You needn’t believe the hype about President Donald Trump being a 21st-century media wizard to concede he has a special talent for powershifting through the gears of the news cycle to blow past whatever current event might threaten his presidency. Whether it’s a function of Trump’s volatility or a measure of his craft, he has a knack for freezing out damaging news by creating his own news storms that transfix the press. He fires members of his Cabinet and staff, over-reaches with executive orders, picks fights with a Gold Star mother and football players, engages in ad hominem, and insults entire friendly countries.

In recent days as bad news has swelled around him, Trump has taken to screaming “treason” and “coup” at full volume to divert the news flow. But this time Trump’s hydraulics don’t seem to be working. Instead of Trump flooding the news cycle, the news cycle has begun to flood Trump. His special talents—if they really exist—have begun to fail him, and he seems to know it. In two recent press sprays, with the Finnish president and on the White House lawn, Trump’s peach complexion has gone scarlet with rage as he dodged and parried all the bad publicity.

You’d go scarlet, too, if you were Trump. Democratic members of the House of Representatives have begun marshaling evidence to prove Trump committed high crimes and misdemeanors as part of the House’s formal impeachment inquiry against the president. Two whistleblowers have come forward to allege abuse of power by Trump in his dealings with Ukraine’s president. An IRS whistleblower has filed a complaint alleging that a political appointee at the Treasury Department attempted to interfere with the annual audit of the president or vice president’s tax returns. A federal judge has ordered Trump to turn over his tax returns to the Manhattan district attorney. In recent days, three Republican senators (Susan Collins of Maine, Mitt Romney of Utah and Ben Sasse of Nebraska) have broken ranks with their cowardly colleagues to directly criticize Trump for urging China to investigate Joe Biden and Hunter Biden.

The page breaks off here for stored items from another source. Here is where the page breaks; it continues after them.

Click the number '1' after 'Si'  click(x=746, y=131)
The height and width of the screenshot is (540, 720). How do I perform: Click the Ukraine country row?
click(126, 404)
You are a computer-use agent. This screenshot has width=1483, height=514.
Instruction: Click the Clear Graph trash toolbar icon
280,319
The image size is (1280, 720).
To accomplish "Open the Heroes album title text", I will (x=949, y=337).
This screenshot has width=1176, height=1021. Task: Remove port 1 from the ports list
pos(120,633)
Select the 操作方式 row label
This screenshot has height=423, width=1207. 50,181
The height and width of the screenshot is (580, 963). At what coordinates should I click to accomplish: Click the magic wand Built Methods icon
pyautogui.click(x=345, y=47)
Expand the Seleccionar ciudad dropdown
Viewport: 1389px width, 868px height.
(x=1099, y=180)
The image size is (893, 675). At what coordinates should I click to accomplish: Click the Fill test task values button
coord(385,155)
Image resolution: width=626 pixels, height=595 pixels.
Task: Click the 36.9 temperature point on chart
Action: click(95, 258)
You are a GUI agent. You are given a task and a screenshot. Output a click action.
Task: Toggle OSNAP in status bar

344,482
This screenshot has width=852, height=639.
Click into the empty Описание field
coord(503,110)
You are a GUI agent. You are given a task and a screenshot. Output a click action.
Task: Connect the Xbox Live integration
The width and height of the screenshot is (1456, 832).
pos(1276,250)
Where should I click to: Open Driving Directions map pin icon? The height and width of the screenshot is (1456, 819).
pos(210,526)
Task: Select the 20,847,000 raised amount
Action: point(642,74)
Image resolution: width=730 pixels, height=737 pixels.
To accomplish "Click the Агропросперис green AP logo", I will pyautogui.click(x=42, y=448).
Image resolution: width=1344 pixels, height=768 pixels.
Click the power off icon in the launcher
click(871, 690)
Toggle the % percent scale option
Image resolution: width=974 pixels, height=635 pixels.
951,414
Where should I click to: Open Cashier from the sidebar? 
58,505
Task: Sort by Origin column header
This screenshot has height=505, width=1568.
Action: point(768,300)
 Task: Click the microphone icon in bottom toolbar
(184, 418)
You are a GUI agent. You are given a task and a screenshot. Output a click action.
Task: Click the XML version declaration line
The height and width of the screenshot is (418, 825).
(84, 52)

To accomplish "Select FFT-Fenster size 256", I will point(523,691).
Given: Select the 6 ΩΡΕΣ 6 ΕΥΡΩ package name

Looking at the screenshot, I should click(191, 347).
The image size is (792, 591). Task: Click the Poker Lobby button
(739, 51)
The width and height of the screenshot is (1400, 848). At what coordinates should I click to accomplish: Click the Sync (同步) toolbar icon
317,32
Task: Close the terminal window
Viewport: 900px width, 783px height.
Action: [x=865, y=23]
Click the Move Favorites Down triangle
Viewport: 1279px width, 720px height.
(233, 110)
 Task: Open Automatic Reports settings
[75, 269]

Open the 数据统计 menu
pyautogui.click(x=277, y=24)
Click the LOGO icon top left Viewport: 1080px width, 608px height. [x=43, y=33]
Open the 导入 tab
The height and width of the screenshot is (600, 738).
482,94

Even the president’s closest ally, Sen. Lindsey Graham, R-S.C., has turned on him. On Monday, Graham phoned into “Fox & Friends” to denounce Trump’s decision to dump the Kurds and embrace the Turks. The move is “shortsighted and irresponsible” as well as “unnerving,” Graham said, and his anger was shared by other Republican legislators. Inside the Pentagon, the brass also appeared to favor Graham’s position over Trump’s.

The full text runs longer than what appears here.